In the summer of 1864, Hood was given command of the Army of Tennessee.  If it is any indication of the tide of the war, the Army of Tennessee was in Georgia.  Its 60,000 men had been defending Atlanta against Sherman, but Hood was going on the attack.  True, the Union force was twice the size, better-armed and entrenched but a Napoleon could have triumphed.  Of course, Hood was no Bonaparte–and judging from his grades at West Point, Hood probably never heard of Napoleon.  The Southern assaults failed; only Hood was surprised at the defeats–and he blamed his men for their cravenness.  

Then the general decided upon an audacious strategy: he would march his army into Tennessee and he presumed that Sherman would have to follow him.  Yes, Georgia and the Carolinas would be left defenseless, but would Sherman risk letting Hood rampage through Tennessee, Kentucky, then through the Cumberland Gap to attack Grant in Virginia?  (Hood never lacked vision, just the ability to accomplish it.)  And Sherman did not feel threaten by Hood’s strategy;  the Union general thought it deluded.  After all, there were 60,000 Union soldiers in Tennessee waiting for Hood, and the autumn and approaching winter would not be charitable to a southern army hungry and conspicuously short of shoes.

So Sherman began his “March to the Sea”.  Unimpeded by organized resistance, the Union army could spread itself and wreak a sixty-mile wide path of destruction through Georgia and South Carolina.  Hood marched 40,000 men into Tennessee; 20,000 came back.  At the battle of Franklin, Hood ordered  repeated frontal assaults against an entrenched and larger Union force.  Some historians believe that Hood’s suicidal tactics were intended to rouse a fighting spirit in his men.  It certainly is a tribute to his men that none of them tried killing him.  Hood lost a fifth of his force that day. 

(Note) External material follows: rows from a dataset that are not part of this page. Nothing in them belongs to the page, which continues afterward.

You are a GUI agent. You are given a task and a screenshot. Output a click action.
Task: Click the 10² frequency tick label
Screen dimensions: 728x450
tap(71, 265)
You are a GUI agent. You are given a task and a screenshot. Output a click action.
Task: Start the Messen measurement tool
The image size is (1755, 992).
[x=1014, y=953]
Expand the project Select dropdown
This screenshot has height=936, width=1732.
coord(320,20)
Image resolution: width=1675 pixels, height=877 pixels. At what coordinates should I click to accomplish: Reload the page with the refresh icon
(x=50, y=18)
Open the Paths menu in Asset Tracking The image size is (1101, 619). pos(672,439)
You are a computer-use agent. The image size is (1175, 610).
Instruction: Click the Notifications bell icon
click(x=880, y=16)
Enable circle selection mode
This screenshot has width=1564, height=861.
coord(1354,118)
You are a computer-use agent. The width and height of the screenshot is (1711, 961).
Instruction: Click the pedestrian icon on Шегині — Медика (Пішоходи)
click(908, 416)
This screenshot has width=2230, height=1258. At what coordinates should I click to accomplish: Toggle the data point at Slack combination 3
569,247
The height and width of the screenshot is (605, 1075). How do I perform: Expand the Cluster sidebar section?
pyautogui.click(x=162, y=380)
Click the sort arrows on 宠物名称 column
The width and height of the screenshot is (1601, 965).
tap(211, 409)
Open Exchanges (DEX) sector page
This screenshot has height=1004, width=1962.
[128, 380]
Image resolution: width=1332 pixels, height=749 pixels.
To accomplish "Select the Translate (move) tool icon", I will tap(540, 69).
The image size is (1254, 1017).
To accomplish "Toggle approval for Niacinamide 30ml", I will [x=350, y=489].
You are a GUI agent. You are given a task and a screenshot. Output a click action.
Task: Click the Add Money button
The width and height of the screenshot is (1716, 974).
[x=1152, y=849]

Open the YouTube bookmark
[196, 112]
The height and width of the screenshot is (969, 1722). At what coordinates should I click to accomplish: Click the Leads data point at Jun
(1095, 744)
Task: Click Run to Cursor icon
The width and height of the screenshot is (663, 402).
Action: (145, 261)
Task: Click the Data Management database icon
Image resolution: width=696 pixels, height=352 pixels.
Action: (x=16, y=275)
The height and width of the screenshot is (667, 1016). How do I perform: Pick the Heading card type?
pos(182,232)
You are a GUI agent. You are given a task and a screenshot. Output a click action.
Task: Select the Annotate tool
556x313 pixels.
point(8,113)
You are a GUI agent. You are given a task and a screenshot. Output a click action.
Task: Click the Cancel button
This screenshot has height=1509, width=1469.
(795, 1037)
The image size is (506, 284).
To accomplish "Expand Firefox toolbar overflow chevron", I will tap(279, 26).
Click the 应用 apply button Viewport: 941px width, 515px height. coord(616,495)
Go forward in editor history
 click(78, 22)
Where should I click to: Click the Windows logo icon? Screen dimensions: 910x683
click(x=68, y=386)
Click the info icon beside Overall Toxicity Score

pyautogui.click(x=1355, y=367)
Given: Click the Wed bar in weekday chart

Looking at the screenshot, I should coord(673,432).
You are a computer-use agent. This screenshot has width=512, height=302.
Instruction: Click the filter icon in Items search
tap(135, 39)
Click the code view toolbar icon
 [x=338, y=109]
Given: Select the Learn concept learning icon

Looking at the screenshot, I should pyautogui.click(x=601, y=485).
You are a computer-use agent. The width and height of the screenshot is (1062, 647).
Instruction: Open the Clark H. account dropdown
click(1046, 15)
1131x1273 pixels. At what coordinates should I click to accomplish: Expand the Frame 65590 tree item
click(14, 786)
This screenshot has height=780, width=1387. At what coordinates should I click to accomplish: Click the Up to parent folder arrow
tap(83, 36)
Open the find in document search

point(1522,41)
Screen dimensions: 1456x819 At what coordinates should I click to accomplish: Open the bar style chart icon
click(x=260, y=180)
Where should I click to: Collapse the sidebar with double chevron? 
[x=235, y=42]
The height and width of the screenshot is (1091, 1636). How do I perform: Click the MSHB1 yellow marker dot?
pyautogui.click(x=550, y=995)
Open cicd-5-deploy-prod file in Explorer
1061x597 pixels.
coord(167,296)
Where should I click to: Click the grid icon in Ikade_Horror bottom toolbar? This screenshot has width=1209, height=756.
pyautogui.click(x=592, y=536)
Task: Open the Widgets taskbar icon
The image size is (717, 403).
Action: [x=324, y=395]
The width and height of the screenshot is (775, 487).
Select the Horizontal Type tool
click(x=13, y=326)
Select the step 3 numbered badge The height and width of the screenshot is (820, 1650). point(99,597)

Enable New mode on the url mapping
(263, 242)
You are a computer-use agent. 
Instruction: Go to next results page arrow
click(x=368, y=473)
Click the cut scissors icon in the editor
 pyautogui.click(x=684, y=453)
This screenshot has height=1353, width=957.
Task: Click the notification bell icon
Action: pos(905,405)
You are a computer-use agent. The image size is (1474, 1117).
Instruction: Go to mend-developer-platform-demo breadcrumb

Hood survived the war and went into the insurance business.  With the same tactical brilliance he demonstrated in war, Hood set up his business in the clement and healthy climate of New Orleans.  One of the routine outbreaks of Yellow Fever not only bankrupted but killed him and much of his family. 

So why would an army fort be named for him?  Well, he was from Texas–and you can’t named everything for Sam Houston.

And let’s not forget the historic significance of this day:

  1. SwanShadow says:

    he was an obtuse thug applying his sledgehammer mentality to any and every situation.

    If Hood had come along a century and a third later, he might have been elected Governor of Texas. Perhaps even President of the United States.